We are worried with the possible long-term consequences of HPV genital infection in childhood, as there are clearly pre-neoplastic viral subtypes and their frequency is unknown in children, even if we can presume an statistical frequency similar to adults, based on the predominant mechanisms of transmission. We plan to subtype the viruses in our patients and to study their differential incidence in the near future to study this hypothesis.
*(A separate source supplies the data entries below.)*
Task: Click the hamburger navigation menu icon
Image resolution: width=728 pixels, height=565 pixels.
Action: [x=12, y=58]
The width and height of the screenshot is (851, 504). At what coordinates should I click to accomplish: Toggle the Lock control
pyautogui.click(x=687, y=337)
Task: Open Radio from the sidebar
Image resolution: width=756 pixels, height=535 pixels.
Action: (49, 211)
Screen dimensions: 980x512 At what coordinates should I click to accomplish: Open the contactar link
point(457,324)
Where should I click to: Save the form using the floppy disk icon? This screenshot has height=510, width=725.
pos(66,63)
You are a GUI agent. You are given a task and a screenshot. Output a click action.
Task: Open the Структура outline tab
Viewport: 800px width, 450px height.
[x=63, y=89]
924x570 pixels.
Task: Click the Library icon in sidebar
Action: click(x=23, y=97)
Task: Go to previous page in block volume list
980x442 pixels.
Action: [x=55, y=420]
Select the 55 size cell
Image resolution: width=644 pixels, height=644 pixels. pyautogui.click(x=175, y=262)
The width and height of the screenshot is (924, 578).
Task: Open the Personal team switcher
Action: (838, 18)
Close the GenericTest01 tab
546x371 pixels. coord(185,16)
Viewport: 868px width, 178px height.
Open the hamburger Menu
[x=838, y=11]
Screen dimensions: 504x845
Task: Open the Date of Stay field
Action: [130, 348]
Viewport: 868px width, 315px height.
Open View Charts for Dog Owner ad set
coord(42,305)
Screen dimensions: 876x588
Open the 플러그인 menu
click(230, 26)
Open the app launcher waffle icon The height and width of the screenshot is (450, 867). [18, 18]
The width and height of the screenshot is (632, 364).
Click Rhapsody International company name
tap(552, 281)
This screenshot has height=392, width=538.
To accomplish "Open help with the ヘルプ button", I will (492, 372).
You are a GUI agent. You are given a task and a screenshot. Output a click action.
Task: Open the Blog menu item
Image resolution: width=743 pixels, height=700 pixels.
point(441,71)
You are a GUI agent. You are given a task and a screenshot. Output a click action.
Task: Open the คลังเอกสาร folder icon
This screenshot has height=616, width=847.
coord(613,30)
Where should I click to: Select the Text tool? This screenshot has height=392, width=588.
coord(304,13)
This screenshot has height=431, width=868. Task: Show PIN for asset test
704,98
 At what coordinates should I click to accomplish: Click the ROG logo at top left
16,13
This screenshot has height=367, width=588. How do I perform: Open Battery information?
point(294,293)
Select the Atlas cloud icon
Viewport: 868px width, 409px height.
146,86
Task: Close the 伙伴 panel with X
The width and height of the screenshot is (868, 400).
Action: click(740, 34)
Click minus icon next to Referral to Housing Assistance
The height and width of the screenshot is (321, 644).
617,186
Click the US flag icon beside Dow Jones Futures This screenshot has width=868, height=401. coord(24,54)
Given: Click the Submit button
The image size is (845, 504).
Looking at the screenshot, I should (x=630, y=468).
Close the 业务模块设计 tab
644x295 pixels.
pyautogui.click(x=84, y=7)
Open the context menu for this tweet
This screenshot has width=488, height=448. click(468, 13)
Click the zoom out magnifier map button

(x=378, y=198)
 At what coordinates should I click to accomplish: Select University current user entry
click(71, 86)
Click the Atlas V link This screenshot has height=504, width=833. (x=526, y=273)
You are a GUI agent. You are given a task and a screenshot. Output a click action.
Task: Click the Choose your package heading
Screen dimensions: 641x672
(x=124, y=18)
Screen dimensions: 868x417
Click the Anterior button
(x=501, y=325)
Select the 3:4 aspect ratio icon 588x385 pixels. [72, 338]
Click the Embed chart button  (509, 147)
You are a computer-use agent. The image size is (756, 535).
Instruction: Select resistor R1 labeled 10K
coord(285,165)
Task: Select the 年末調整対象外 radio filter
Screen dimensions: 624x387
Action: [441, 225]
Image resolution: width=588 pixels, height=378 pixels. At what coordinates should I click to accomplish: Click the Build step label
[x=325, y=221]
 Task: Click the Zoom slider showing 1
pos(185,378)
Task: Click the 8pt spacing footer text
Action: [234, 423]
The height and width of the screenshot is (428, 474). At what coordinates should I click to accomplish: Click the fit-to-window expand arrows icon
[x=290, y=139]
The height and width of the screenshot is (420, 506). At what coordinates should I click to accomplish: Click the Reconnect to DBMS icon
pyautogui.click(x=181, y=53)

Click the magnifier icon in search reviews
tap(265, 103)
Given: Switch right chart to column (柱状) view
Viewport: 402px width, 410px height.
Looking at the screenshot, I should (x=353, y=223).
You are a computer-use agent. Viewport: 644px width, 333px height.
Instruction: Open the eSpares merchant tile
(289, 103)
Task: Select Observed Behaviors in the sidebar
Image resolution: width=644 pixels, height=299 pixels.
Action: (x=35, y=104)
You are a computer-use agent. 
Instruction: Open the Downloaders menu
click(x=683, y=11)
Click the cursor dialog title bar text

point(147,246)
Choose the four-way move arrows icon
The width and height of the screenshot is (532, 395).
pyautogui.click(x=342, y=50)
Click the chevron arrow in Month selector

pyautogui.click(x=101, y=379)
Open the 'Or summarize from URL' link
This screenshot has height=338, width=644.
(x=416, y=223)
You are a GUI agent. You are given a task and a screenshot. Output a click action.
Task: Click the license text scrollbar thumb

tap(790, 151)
Today there is a lot of controversy between an aggressive approach of possible sexual abuse, which can lead to unnecessary familiar stress and social stigmatization of the index patient (Bowen & Aldous, 1999), and a "permissive" medical attitude towards cases of abuse that are not evident, which protects them from an eventually stressful and fruitless investigation. The absence of any treatment exposes the possibility of an abused child to continued aggression from the perpetrator and its sequel. We think that the answer to this dilemma is a professional, compassionate, systematic evaluation of these children. This evaluation needs to be unprejudiced and multidisciplinary, along with a necessary open discussion developed from a strong and positive patient-doctor relationship.
Conclusions
AGW in children is a controversial issue in medical literature. Viral transmission can be perinatal (up to 3 y.o.), from sexual abuse (especially > 6 y.o.) or by auto/heteroinoculation (controversial). In our service we treated children infected with HPV with a multidisciplinary approach. All are tested for syphilis and HIV. Tests for gonorrhea are done as necessary. All of the patients are examined under anesthesia and submitted to electrocoagulation of the warts as our preferential treatment, after a period of psychological analysis and assistance. We found it necessary to carefully analyze those patients for sexual abuse, as the incidence is high in porters of AGW, especially with infants and adolescents.